The rise of new COVID-19 cases has prompted more local restaurants and bars to temporarily close their doors for the second time. The closures came as Gov. John Bel Edwards announced on Monday that Phase 2 of reopening would continue for another 28 days.
A Monday post on Casa Manana's Facebook page stated that the restaurant was closing temporarily. Meanwhile, Cowboys Night Club posted on June 18 that it was closing on June 20 because of the recent spread of COVID-19 cases.
Luna Bar and Grill, along with Nina P's Cafe, both announced last week that they would shut down temporarily. OB's Bar and Grill closed over the past weekend to keep patrons and staff safe.
The governor said extending Phase 2 through late July was done because of a recent surge in COVID-19 cases and hospitalizations related to the virus. He also discussed ramping up efforts to make sure businesses take the recommended steps to protect workers and customers.

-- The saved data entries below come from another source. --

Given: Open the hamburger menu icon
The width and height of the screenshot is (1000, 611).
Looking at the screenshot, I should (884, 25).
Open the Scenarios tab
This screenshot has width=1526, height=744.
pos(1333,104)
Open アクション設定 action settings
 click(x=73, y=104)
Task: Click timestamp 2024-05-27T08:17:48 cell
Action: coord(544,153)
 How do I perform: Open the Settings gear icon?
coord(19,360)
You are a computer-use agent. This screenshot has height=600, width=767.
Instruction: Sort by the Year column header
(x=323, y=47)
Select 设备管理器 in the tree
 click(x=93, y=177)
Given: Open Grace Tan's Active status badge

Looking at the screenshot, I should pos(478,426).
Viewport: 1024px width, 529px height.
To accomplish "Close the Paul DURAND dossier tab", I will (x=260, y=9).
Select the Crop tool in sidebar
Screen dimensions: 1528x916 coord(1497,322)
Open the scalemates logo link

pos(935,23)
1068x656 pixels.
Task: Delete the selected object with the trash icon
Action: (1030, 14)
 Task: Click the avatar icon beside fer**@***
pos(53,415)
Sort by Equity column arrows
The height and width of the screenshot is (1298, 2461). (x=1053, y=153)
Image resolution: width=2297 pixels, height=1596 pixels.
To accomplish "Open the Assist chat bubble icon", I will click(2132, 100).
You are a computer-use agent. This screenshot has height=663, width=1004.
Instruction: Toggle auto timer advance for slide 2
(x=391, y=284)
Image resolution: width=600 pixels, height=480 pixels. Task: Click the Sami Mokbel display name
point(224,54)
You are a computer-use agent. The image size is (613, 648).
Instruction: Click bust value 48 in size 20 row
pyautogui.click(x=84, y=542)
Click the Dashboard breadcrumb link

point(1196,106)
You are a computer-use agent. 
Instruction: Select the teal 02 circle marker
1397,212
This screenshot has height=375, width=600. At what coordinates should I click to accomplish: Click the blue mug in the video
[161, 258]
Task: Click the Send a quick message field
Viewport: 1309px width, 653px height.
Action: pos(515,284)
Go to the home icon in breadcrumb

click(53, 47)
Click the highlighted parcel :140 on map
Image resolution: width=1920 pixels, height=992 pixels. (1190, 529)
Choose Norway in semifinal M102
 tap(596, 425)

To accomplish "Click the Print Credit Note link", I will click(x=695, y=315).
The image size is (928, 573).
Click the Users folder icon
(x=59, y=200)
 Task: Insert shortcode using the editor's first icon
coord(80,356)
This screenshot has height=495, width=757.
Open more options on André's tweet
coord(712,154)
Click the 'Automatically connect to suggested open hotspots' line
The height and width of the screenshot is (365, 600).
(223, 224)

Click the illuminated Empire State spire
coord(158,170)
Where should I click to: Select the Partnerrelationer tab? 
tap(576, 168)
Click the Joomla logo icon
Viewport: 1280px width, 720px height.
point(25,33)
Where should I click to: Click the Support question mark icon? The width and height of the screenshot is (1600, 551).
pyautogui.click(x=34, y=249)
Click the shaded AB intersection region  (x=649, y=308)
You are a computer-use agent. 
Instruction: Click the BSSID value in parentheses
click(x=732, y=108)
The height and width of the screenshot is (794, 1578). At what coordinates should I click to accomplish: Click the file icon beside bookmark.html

Lake Charles Mayor Nic Hunter said Tuesday that he understands the governor's decision to keep Phase 2 in place for the next few weeks, based on the case data.
"I do think there's a segment of the population that, for whatever reason, doesn't believe COVID-19 is serious, or they're somehow immune to it," he said.
Hunter said the closing of local establishments should be a wake-up call for the community, especially young adults who are not worried about the health impacts of COVID-19.
"They should be worried about being able to pay their bills and put food on their table," he said. "A lot of people thought moving into Phase 2 meant COVID-19 magically disappeared. That is absolutely not the case."
Hunter said he has heard from area business owners that are frustrated with having to close for a second time.
"Just being closed one day is significant," the mayor said. "To be closed for an extended period of time, or be limited to take out and then to reopen and close again, is a real burden for these businesses. I feel for them, but I also understand their logic in being cautious."
Hunter said the recent COVID case numbers forced the city to hold its upcoming July 4 celebration, Red, White, Blue and You, as a virtual event. He said hosting the outdoor event in its traditional format "would not be the right thing to do for the citizens."
"It packs thousands of people on the Civic Center grounds and beach," Hunter said. "A lot of people drive in from other areas. The idea of trying to control a crowd of that size would be a daunting task."
Hunter said residents can still enjoy the event, including entertainment and fireworks, from their home.
"We really felt it was the safe and right thing to do," he said.
Hunter said the city continues to take precautions to protect its employees. An email was sent to city employees, reminding them to follow all safety protocols.
"We cannot get lax right now," Hunter said.